The Kennedy College of Sciences, Department of Biological Sciences, invites to you attend a Ph.D. Thesis Proposal Defense in Applied Biology by Michelle Downing entitled "Neutrophil Development and Their Role in Adaptive Immunity."

Candidate: Michelle Downing
Degree: Doctoral
Date: Tuesday, June 24
Time: 1 – 3 p.m.
Location: Cumnock Hall Trustees Room

Committee Members:

• Peter Gaines, (Advisor) Professor, Chair, Biological Sciences, University of Massachusetts Lowell
• Natalie Steinel, Associate Professor, Biological Sciences, University of Massachusetts Lowell
• Rachel Melamed, Assistant Professor, Biological Sciences, University of Massachusetts Lowell
• Chia Chi Sun, Principal Scientist, EMD Serono Research and Development Institute, Inc.

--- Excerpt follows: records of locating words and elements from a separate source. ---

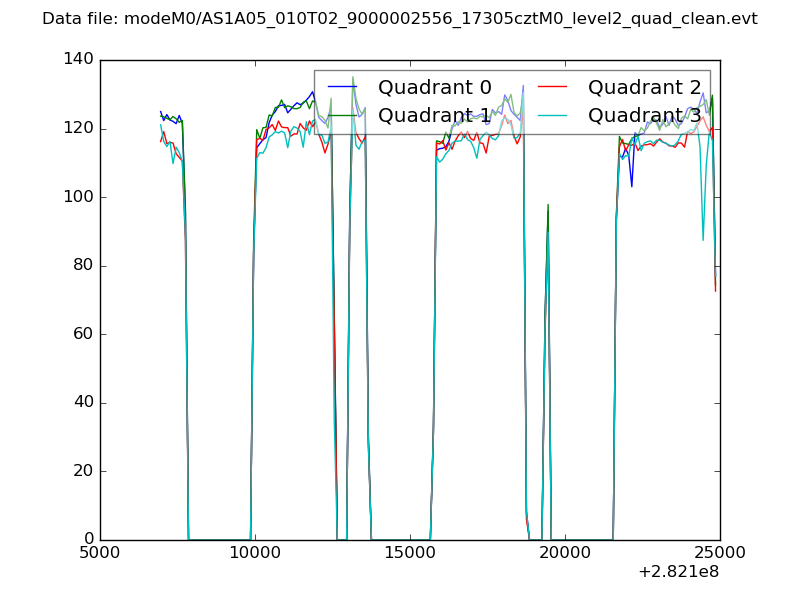Click the plot title with data file name
The image size is (800, 600).
399,19
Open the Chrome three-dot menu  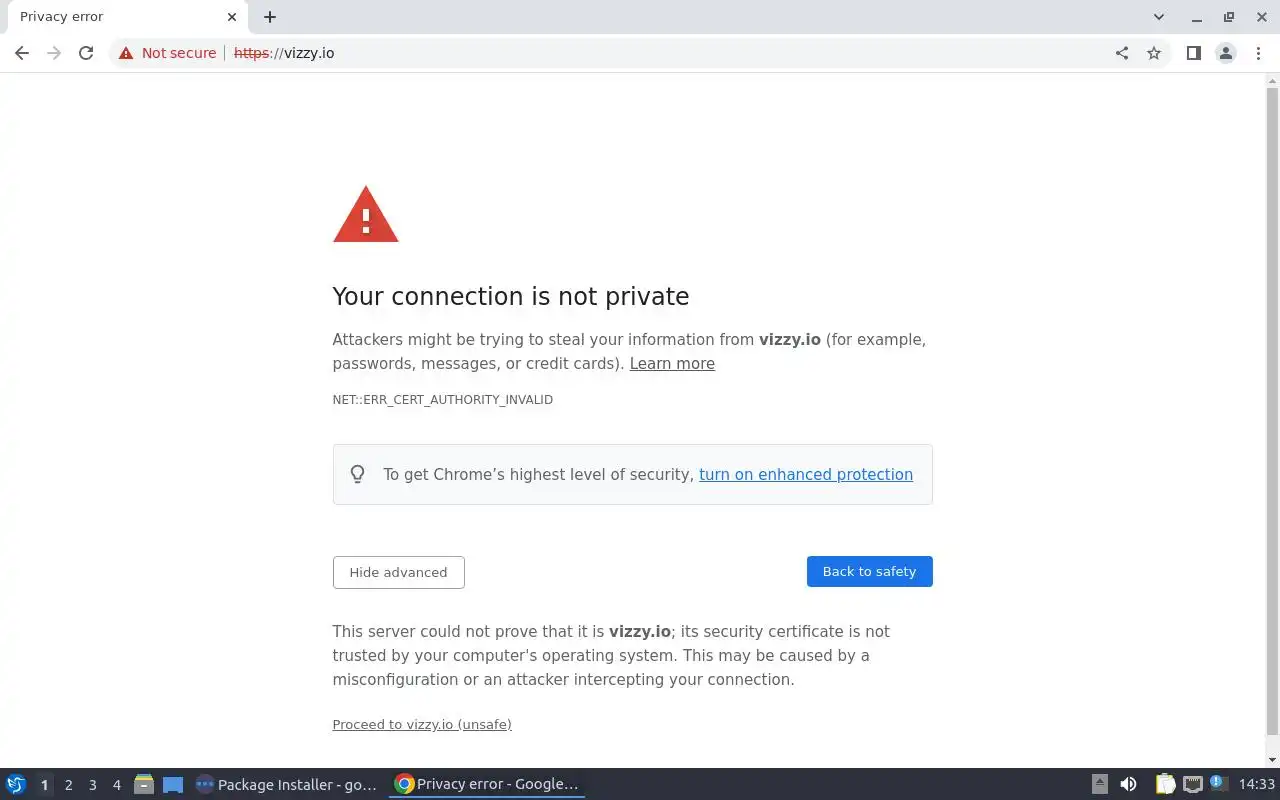(1258, 53)
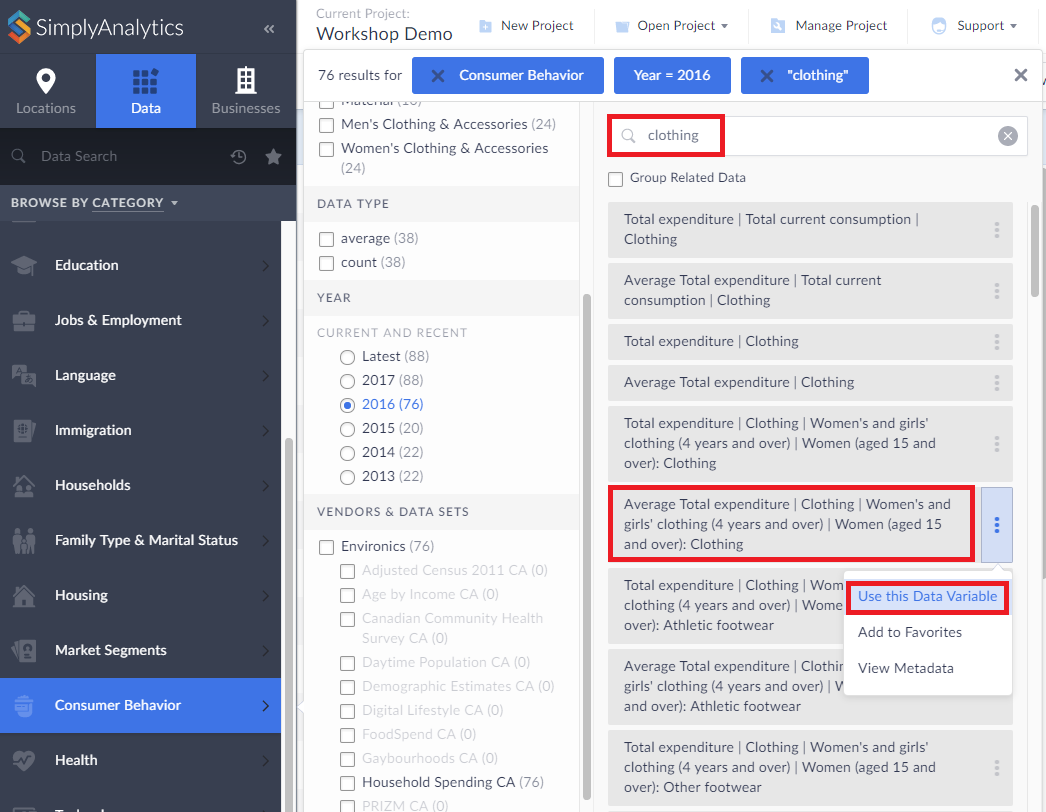This screenshot has width=1046, height=812.
Task: Select Add to Favorites menu entry
Action: tap(909, 633)
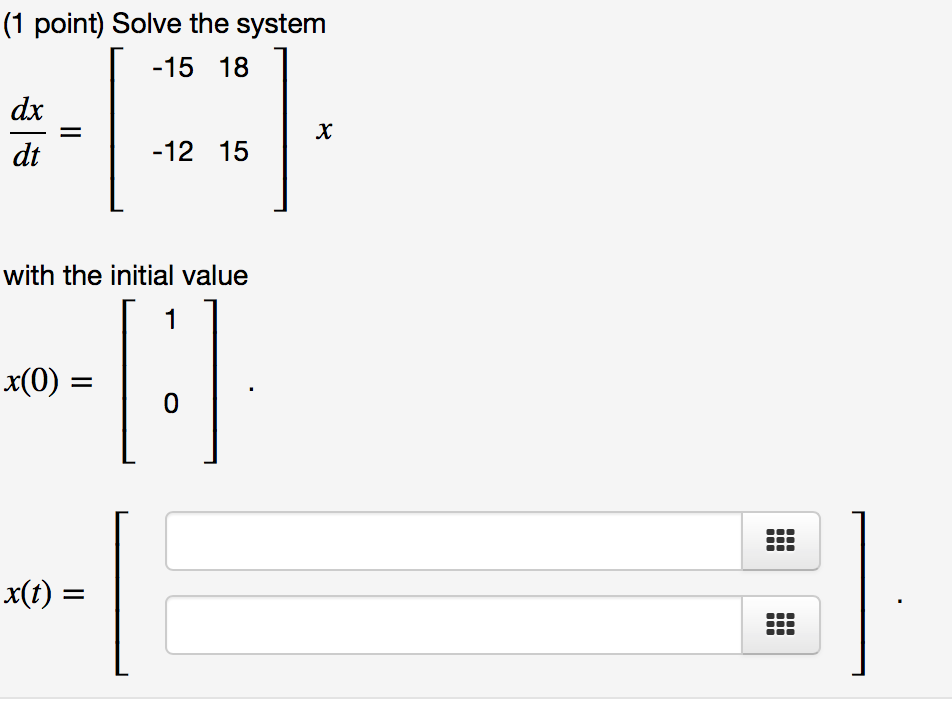Click the (1 point) Solve the system heading

click(x=165, y=23)
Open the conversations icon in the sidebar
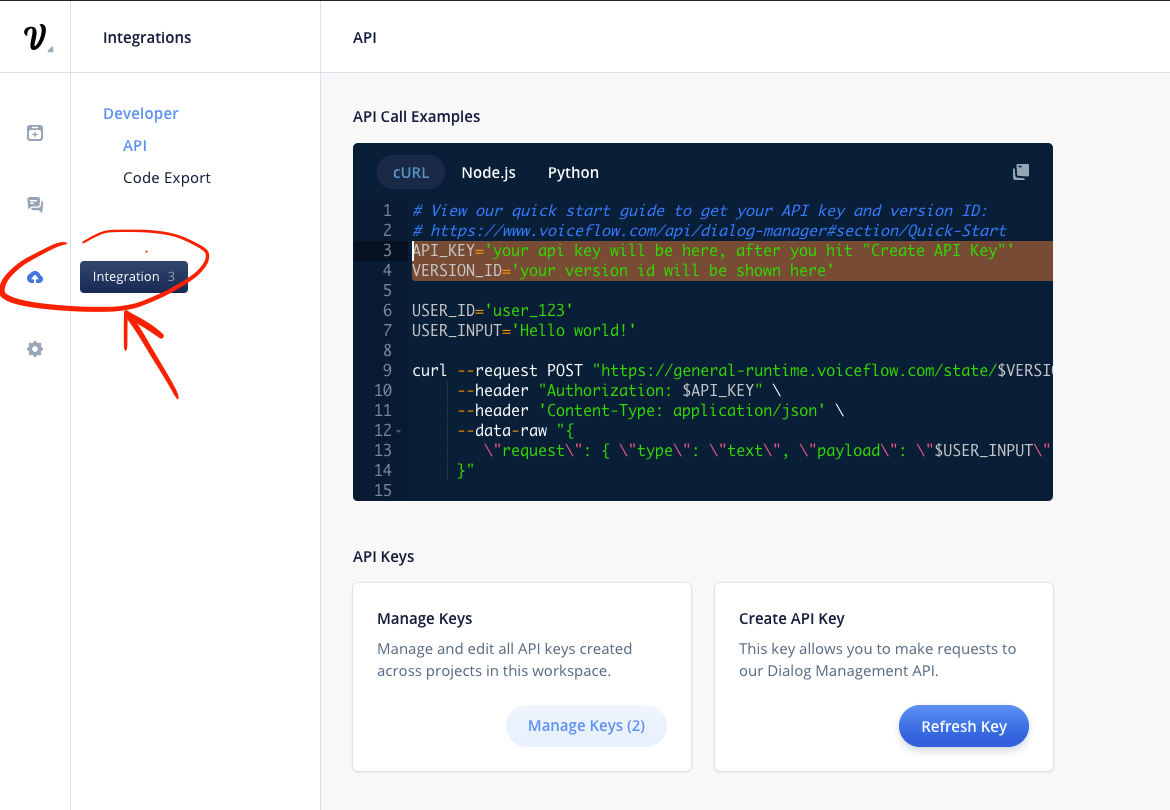The height and width of the screenshot is (810, 1170). (x=35, y=204)
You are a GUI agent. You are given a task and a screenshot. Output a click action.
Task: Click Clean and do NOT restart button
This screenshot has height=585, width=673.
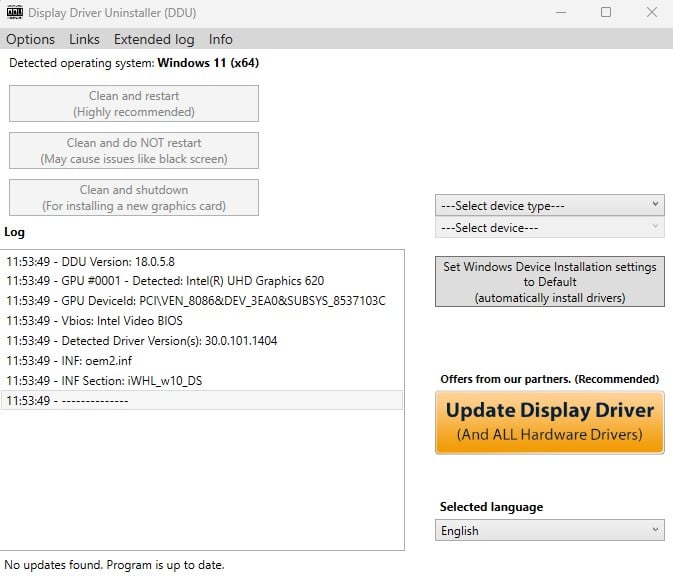pyautogui.click(x=134, y=151)
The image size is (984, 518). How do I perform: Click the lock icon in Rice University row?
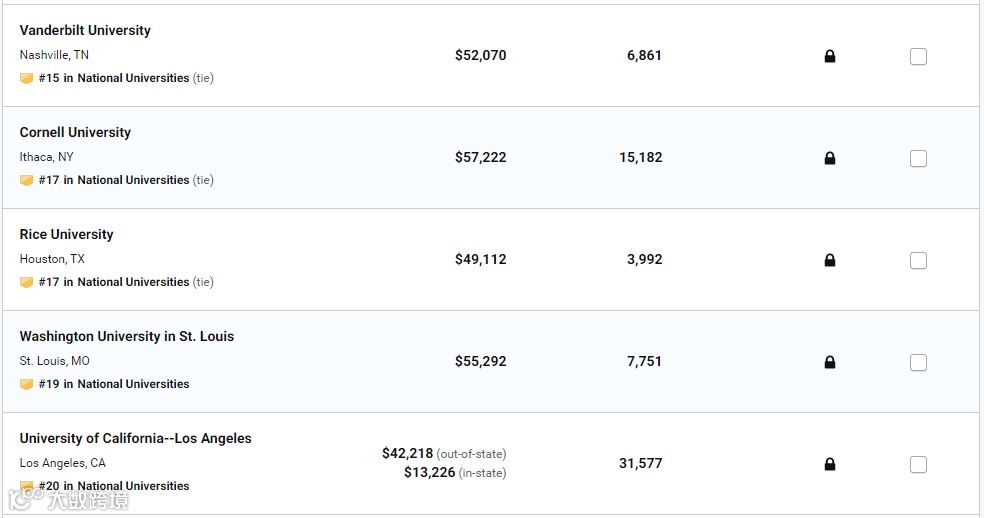(829, 260)
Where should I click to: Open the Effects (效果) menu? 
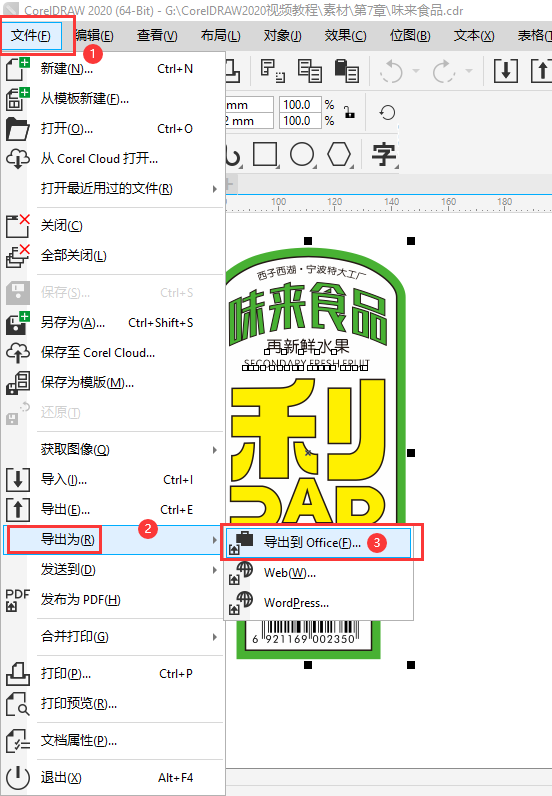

Title: Neutrophil Development and Their Role in Adaptive Immunity

Brief Abstract:
Autoimmune diseases affect approximately 10% of the global population with pathogenesis often intricately linked to both adaptive and innate immune systems, complicating drug discovery efforts aimed at treating these disorders. Neutrophils, as the predominant leukocytes in the body, are essential in innate immunity, executing critical functions such as NETosis, degranulation, and reactive oxygen species (ROS) production. However, these same functions have been implicated in the progression of autoimmune diseases and cancer, highlighting the need for more refined models to study neutrophil behavior in these diseases. Given the dual roles of neutrophils as both defenders against pathogens and potential contributors to autoimmune pathology, there is a need to develop effective in vitro models that accurately reflect their roles in both innate and adaptive immune responses. We propose utilizing ex vivo cultured bone marrow-derived CD34+ stem cells to generate large populations of neutrophils that more closely mimic peripheral blood neutrophils, the field standard for human studies. We will characterize these neutrophils through flow cytometry comparing their surface markers to those of peripheral blood neutrophils and assess effector functions such as ROS and NETosis. Additionally, we will establish a neutrophil/T cell co-culture system to evaluate the impact of neutrophils on T cell activation and differentiation, using various priming methods to assess cytokine production and T cell responses. This research aims to elucidate the immunogenic potential of neutrophils and their ability to influence adaptive immune responses. By developing a robust model of neutrophil differentiation and function, these studies will facilitate the identification of specific therapeutic targets that can mitigate disease pathogenesis in autoimmune conditions while preserving the innate immune functions of neutrophils. This approach could lead to novel therapeutic strategies that address the challenges associated with treating autoimmune diseases and cancer.